Nie myślałam o tej niejasnej przepowiedni od lat. Menelaos nie był moją wielką miłością, uznałam, że musiała być błędna. Ale teraz... Teraz znów była szansa na jej spełnienie.

Nie chciałam jednak mówić Parysowi o miłosnych wróżbach. Dopiero raz się całowaliśmy. Nie byliśmy nawet kochankami, a ja miałabym przyrównywać nas do bratnich dusz?

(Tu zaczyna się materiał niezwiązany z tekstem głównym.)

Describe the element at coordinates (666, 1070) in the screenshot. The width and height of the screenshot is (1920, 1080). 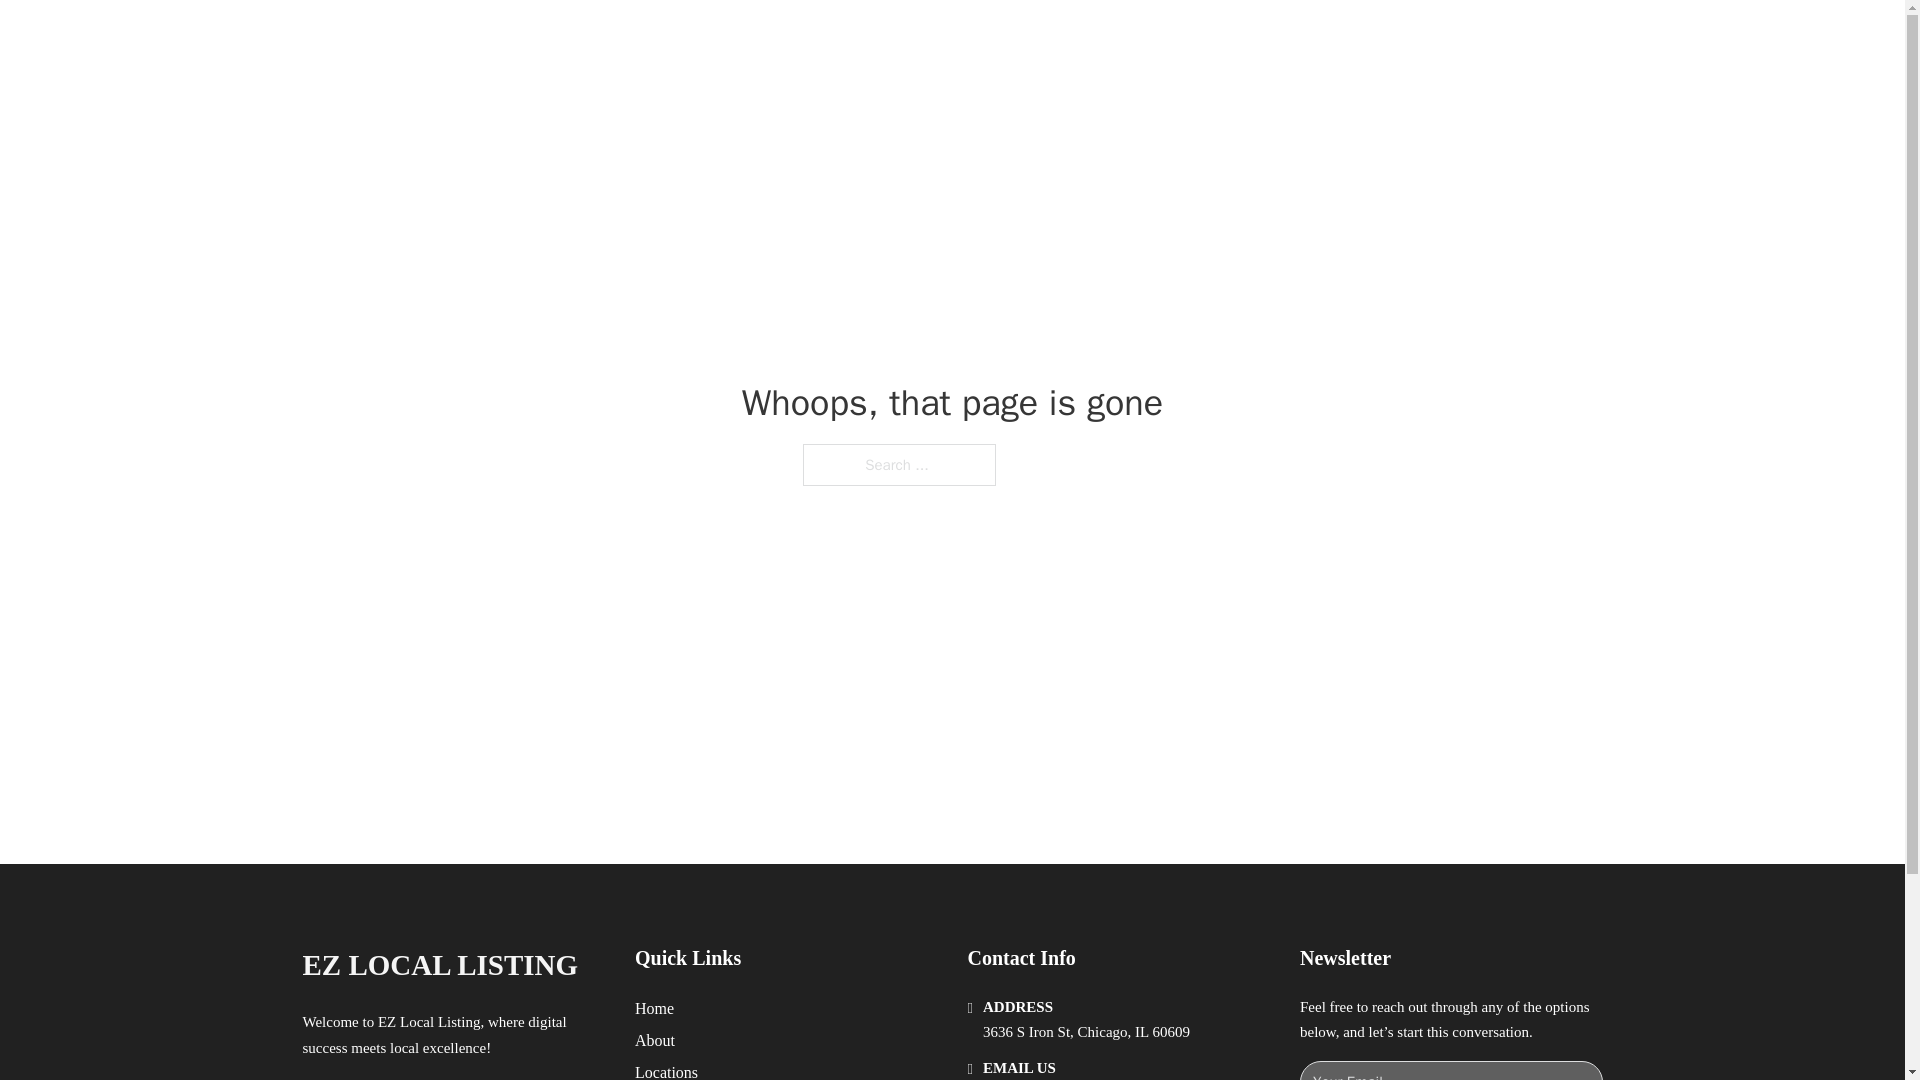
I see `Locations` at that location.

- Ktoś... ktoś mi coś przepowiedział – wyznałam. - Że znajdę wielkie szczęście... ale okupię je krwią.

Parys zatrzymał się.

- Tak to dosłownie brzmiało?

- Z grubsza...

Uniósł brew.

- I t y m się przejmujesz? Przecież nie wiesz nawet czyja krew się przeleje!

- Pewnie moja lub kogoś mi bliskiego – zauważyłam.

- Albo po prostu krew ofiarna ze zwierzęcia! Naprawdę radziłbym ci nie brać sobie podobnych słów do serca. Co ma być to będzie! A jeśli będziesz próbowała zapobiec przeznaczeniu... to tylko się na tobie zemści. Słyszałaś o Edypie, królu Teb? Usiłował zapobiec przepowiedni, którą usłyszał, a sam nieświadomie doprowadził do tego, że się wypełniła.

- Próbujesz mi powiedzieć, że jeśli będę uważała na wilki, pożre mnie lew – skonstatowałam.

Chłopak zaniemówił.

- Nie określiłbym tego tak dosadnie, ale... w istocie – przyznał. - We wróżbie wyszła ci też pomyślność, prawda? – przypomniał. - Skup się więc na tym i ciesz się dniem! Życie trwa zbyt krótko, by spędzać je w strachu.

Przytaknęłam, wciąż tylko częściowo przekonana, i na tym skończyliśmy rozmowę, gdyż właśnie doszliśmy na skraj portu i naszym oczom ukazał się wybrany przez Parysa statek.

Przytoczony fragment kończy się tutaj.